Le marché envisage un scénario de rapprochement de Société Générale avec BNP Paribas

Les analystes sont partagés sur l’utilité d’une telle opération. Le gouvernement français est hostile à une reprise par une banque étrangère
Annelot Huijgen

Après avoir été en baisse depuis l’annonce jeudi dernier d’une perte de trading de près de 4,9 milliards d’euros, le titre Société Générale a fini en hausse de 10,4 % hier soir. En cause, un scénario de rapprochement avec BNP Paribas qui revient, huit ans après le précédent échec, de nouveau sur la table. « Le gouvernement entend que la Société Générale reste une grande banque française », a immédiatement souligné le Premier ministre François Fillon hier. De quoi valider le scénario d’une solution franco-française dans ce dossier.

BNP Paribas ne faisait hier aucun commentaire. Mais les difficultés de la Société Générale bouleversent le panorama bancaire français, et offrent à la banque de la rue d’Antin une occasion inespérée. Déjà, en octobre, les analystes de JPMorgan estimaient qu’« une transaction dans le marché français aura le soutien du gouvernement ». « Les différences culturelles entre les deux équipes de management sont exagérées par le marché, comparées aux avantages financiers. Nous pensons qu’une fusion avec un acteur étranger serait plus difficile au niveau culturel et offrirait moins de synergies », ajoutaient-ils. Hier soir, le Premier ministre italien sortant Romani Prodi a estimé que les banques italiennes étaient trop occupées par leurs acquisitions récentes pour envisager une reprise de la Société Générale.

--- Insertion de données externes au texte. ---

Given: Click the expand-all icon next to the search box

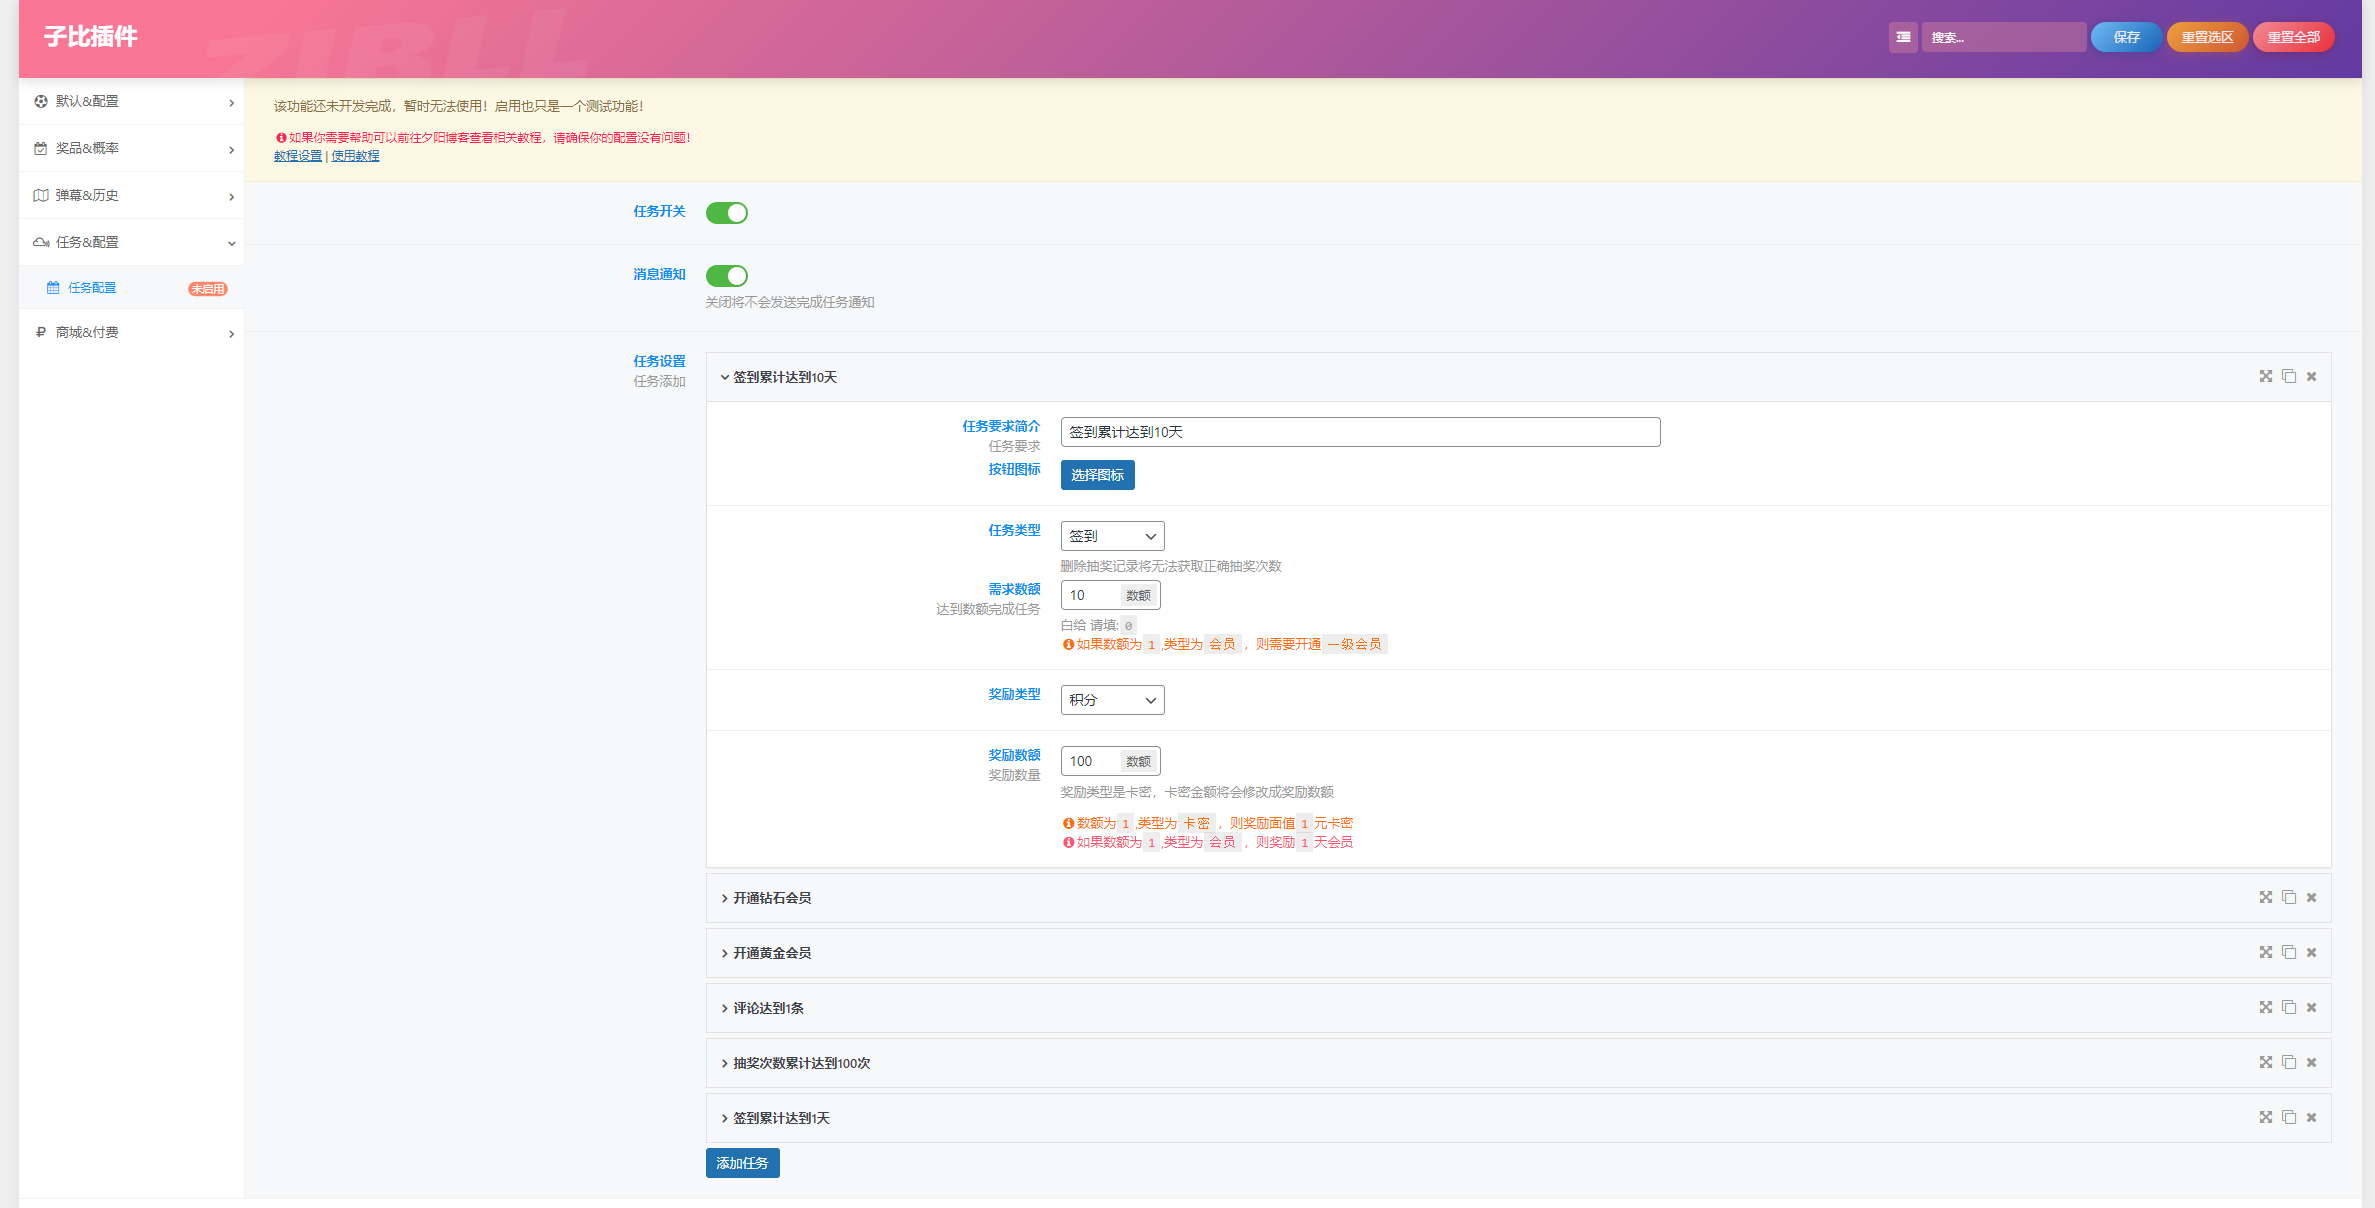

Le scénario a toujours ses détracteurs. « Un rapprochement avec BNPP seule serait probablement très destructeur en l’état en raison d’une duplication des principaux points forts, notamment sur les activités de marché », estime ainsi Jean Sassus, analyste chez Raymond James, dans une note. « Les synergies devraient être bien moins importantes que celles attendues par la plupart des investisseurs étant donné le nombre de doublons restreint et les accords sur le back-office déjà en place », ajoutent les analystes d’UBS. Guillaume Tiberghien, de Credit Suisse, souligne pour sa part que l’acquéreur potentiel devra avant tout réussir à restaurer la confiance en remettant à niveau le système de gestion des risques. Un élément que le Premier ministre n’a pas non plus manqué de souligner, même s’il estime qu’il faut également que la banque « réussisse son augmentation de capital ». Les préparatifs pour cet appel au marché de 5,5 milliards d’euros devraient être examinés aujourd’hui au conseil d’administration de la Société Générale.